** Source passage **

☆ ☆ ☆

IOC President Thomas Bach (right) and Jack Ma, chairman of Chinese e-commerce giant Alibaba Group, celebrate the company’s new Olympic partnership in 2017.
Photo: ap images

Midway through a major evolution in its sponsorship portfolio, the International Olympic Committee is welcoming three new global sponsors at once in Pyeongchang. 

 

That’s a double-edged sword for the local Korean organizers and the IOC, who depend on enthusiastic corporate marketers for some of the heavy promotional lifting, said Rob Prazmark, the former IMG executive who sold Olympic sponsorships in the 1990s and 2000s.

 

“You love first-time sponsors because they’re into it — they throw everything at it,” Prazmark said. “It’s a new, shiny thing and they really, really get behind it. It’s getting into the second- or third-contract renewal period that’s the most difficult. Then the bloom is off the rose.”

☆ ☆ ☆

** Data lines **
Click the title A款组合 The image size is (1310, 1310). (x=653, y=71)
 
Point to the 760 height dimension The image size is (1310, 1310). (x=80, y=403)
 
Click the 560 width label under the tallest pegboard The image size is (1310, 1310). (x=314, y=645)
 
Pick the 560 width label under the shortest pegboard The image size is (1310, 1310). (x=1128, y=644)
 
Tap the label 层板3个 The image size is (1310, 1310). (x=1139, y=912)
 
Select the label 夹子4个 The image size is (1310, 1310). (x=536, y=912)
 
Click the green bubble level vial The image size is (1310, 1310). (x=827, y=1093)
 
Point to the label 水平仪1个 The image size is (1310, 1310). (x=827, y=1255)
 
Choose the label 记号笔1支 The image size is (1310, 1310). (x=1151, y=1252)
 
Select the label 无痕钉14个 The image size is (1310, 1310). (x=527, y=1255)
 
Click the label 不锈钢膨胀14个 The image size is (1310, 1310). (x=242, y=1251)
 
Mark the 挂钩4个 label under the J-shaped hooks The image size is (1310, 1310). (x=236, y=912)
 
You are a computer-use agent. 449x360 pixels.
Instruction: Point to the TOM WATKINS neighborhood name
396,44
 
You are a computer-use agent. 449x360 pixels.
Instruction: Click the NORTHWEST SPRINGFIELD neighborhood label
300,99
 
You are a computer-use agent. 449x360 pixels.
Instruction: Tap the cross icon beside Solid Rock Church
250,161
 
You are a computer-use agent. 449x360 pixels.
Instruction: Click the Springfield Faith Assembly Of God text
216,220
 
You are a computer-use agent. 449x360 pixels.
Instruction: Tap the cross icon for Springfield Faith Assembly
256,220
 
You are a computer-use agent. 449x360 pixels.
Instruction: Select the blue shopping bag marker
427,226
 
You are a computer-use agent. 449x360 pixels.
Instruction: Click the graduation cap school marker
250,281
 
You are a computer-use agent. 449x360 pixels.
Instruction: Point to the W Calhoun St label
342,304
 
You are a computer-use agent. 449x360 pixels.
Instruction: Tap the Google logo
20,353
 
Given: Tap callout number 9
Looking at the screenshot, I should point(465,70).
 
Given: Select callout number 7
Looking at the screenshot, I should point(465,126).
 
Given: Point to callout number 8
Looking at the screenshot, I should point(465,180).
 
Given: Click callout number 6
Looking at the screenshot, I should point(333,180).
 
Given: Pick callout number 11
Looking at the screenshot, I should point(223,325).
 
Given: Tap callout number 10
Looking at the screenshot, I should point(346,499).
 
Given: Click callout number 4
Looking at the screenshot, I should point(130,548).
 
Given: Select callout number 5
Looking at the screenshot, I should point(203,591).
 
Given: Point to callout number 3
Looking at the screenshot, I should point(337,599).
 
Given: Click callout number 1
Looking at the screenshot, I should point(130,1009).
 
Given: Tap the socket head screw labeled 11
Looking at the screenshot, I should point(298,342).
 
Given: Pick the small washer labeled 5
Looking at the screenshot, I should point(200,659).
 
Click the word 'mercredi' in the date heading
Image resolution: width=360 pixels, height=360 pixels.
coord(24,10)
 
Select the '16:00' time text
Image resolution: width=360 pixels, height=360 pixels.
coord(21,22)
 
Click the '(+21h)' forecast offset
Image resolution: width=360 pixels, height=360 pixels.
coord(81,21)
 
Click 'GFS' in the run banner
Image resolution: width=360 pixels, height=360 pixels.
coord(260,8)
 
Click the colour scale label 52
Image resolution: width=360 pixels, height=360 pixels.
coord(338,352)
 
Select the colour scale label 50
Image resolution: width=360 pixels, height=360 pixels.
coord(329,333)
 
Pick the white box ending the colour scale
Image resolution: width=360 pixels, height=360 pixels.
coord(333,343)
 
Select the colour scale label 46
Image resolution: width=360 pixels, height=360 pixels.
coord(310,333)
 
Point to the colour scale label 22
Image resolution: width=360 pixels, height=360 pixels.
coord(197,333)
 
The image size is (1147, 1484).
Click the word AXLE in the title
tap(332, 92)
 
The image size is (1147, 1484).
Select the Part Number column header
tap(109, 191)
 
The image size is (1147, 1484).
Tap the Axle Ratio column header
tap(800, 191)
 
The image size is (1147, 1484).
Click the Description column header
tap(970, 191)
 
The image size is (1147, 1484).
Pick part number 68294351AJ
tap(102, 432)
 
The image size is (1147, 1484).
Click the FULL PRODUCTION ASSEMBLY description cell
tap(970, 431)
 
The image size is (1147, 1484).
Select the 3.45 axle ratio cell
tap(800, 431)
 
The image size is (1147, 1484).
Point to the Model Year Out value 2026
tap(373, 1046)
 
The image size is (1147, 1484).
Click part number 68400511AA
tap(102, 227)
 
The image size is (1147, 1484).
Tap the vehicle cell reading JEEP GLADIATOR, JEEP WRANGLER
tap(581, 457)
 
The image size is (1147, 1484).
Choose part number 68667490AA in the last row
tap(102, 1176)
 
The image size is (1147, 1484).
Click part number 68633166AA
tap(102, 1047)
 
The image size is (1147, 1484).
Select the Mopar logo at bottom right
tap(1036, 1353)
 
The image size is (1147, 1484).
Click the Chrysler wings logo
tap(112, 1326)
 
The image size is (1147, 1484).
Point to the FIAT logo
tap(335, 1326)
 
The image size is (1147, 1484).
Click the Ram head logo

☆ ☆ ☆

** Job 1 **
Answer these from the Olympic sponsorship passage:
(a) In what year did the IOC President and Alibaba's chairman celebrate the company's new Olympic partnership?
(b) How many new global sponsors is the IOC welcoming in Pyeongchang?
(c) In which decades did Rob Prazmark sell Olympic sponsorships?
** Job 2 **
Rewrite the Olympic sponsorship passage between "Photo: ap images" and "1990s and 2000s.", inclusive, swapping "Pyeongchang" for "Beijing".

** Correct output 1 **
(a) 2017
(b) Three
(c) The 1990s and 2000s

** Correct output 2 **
Photo: ap images

Midway through a major evolution in its sponsorship portfolio, the International Olympic Committee is welcoming three new global sponsors at once in Beijing. 

 

That’s a double-edged sword for the local Korean organizers and the IOC, who depend on enthusiastic corporate marketers for some of the heavy promotional lifting, said Rob Prazmark, the former IMG executive who sold Olympic sponsorships in the 1990s and 2000s.